Vernadskij fu molto chiaro a proposito: “L’inviluppo dell’intera superficie della biosfera da una specie sociale unificata del regno animale – cioè dall’umanità – è stato completato dopo molte centinaia di migliaia di anni di lotta tempestosa e inarrestabile. Non v’è angolo della Terra che sia inaccessibile all’umanità. Non vi sono limiti alla nostra crescita demografica. L’uomo, attraverso il pensiero scientifico e attraverso la propria vita, organizzato socialmente in Stati, e guidato dalla tecnologia, sta creando una nuova forza biogenica nella biosfera, che guida la sua crescita demografica e crea condizioni favorevoli per la sua popolazione in porzioni della biosfera, precedentemente impenetrabili dalla vita umana, e anche in luoghi in cui prima mancava la vita”.

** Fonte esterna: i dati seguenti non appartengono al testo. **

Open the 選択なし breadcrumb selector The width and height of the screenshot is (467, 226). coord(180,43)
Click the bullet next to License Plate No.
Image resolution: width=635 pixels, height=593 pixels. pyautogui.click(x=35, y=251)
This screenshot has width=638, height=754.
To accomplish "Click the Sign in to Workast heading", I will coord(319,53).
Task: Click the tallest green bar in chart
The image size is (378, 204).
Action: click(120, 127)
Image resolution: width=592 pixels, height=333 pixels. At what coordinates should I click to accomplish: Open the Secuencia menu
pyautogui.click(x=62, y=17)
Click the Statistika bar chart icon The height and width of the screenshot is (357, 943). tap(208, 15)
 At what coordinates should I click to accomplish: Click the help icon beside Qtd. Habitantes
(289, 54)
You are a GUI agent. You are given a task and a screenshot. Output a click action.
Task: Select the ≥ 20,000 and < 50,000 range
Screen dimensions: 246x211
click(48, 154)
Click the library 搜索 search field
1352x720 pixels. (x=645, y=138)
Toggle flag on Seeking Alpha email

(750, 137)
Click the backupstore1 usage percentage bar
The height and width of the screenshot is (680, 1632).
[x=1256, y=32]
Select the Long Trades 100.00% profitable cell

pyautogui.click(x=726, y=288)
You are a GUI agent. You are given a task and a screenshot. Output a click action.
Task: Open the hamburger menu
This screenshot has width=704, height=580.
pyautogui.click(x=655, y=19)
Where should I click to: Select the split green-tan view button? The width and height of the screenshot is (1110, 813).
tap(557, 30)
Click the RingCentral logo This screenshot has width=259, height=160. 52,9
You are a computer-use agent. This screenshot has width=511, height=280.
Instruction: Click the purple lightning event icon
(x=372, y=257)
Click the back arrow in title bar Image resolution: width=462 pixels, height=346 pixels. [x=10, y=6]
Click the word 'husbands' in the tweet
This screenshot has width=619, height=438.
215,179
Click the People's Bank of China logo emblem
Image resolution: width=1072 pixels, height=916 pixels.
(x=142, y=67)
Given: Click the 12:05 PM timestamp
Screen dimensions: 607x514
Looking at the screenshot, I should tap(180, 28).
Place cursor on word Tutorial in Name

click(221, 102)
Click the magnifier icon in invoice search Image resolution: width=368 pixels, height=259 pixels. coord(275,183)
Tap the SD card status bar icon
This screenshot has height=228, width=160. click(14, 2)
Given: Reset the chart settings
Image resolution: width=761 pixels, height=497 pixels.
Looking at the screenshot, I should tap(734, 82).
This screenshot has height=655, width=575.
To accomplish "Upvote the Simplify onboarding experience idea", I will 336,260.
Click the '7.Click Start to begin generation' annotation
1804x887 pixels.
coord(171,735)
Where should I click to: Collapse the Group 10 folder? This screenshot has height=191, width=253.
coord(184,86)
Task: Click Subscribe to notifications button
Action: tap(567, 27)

La nostra tradizione, come Italiani, è sempre stata quella costruttivistica delle civiltà che si sono succedute fino in epoca recentissima sul nostro territorio. La sfida di questo secolo sarà proprio quella di superare definitivamente il folle e cancerogeno paradigma della scarsità, sostituendovi qualcosa che abbia maggiormente a che fare con la nostra natura di eredi di Prometeo, nonché, ovviamente, di Galileo.